Intravenous Feedings and Steroids
In some instances, your medical provider may administer intravenous feedings or steroids to help your baby mature more quickly.
In the advanced stages of IUGR, a pregnant mother may be admitted to the hospital for round-the-clock care and attendance.
Induction or C-section
If the infant’s lungs are mature and the placenta or in-utero environment cannot be improved, a doctor or midwife may deliver your baby early at 32-34 weeks gestation so she can get the nutrients and care your baby needs in a medical setting.

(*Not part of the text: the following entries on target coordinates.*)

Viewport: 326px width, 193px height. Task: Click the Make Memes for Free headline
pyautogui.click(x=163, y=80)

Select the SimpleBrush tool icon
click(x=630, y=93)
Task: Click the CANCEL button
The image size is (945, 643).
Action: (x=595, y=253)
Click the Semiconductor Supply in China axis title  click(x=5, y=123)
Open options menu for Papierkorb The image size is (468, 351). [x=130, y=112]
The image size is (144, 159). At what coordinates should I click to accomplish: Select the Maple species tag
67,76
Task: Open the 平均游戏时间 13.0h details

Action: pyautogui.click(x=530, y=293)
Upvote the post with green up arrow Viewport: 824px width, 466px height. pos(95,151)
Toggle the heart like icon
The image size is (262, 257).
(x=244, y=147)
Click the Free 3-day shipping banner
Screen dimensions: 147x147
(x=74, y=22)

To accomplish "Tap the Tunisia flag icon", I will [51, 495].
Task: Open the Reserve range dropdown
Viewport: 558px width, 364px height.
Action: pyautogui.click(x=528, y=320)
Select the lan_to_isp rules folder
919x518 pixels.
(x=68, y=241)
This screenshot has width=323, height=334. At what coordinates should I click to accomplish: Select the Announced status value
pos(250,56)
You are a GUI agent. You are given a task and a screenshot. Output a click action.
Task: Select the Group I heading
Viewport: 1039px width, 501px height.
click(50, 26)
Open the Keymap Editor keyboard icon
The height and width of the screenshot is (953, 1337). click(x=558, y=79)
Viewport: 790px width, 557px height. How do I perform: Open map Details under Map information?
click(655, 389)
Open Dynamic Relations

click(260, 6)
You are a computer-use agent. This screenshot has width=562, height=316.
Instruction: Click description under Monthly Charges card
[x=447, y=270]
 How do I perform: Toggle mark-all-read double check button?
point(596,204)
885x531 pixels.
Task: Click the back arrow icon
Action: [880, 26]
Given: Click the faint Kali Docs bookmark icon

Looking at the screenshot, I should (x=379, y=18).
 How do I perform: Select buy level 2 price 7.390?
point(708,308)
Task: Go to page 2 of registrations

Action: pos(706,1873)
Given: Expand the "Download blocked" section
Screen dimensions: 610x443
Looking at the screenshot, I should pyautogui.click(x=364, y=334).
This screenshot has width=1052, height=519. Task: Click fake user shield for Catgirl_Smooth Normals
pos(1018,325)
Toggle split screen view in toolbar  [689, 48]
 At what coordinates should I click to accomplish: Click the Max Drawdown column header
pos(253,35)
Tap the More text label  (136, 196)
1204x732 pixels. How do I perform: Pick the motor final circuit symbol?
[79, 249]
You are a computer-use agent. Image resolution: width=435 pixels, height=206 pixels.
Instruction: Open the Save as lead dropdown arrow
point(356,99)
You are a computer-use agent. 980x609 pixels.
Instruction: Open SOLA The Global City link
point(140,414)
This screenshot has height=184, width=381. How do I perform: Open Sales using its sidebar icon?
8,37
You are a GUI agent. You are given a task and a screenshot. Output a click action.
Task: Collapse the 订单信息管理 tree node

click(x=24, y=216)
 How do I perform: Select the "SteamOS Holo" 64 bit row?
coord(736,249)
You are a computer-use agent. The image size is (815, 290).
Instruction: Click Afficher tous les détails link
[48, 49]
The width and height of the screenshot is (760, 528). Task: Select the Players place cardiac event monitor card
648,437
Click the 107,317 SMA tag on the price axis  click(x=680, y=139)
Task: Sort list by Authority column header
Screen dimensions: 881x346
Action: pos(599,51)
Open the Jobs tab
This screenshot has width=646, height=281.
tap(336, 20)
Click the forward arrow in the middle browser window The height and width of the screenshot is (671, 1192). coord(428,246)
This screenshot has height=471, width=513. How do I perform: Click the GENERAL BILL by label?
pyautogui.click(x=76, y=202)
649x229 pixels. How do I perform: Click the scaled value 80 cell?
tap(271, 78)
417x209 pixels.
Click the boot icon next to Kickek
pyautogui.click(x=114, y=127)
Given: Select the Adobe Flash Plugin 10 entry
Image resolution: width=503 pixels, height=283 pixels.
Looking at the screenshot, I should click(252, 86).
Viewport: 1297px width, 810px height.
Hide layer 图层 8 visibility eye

Some pregnant women have found help for IUGR using Chinese medicine, including acupuncture. Always consult with your healthcare provider before undergoing any treatments.
Can IUGR be prevented?
The cause of IUGR varies. In the case of chromosomal or genetic issues, it can be nearly impossible to prevent such a condition. However, when IUGR appears as a result of a mother’s poor health unrelated to genetics, it may be possible to prevent IUGR. Maintaining a nutrient-dense, high fiber diet, getting enough exercise and sleep, and lowering stress levels all contribute to greater maternal health and healthy fetal development.
According to one study, maternal diets high in refined or processed foods were associated with poor pregnancy outcomes. But diets high in vegetables, fruit, and probiotic foods were associated with a reduced risk of FGR (IUGR) and other pregnancy complications.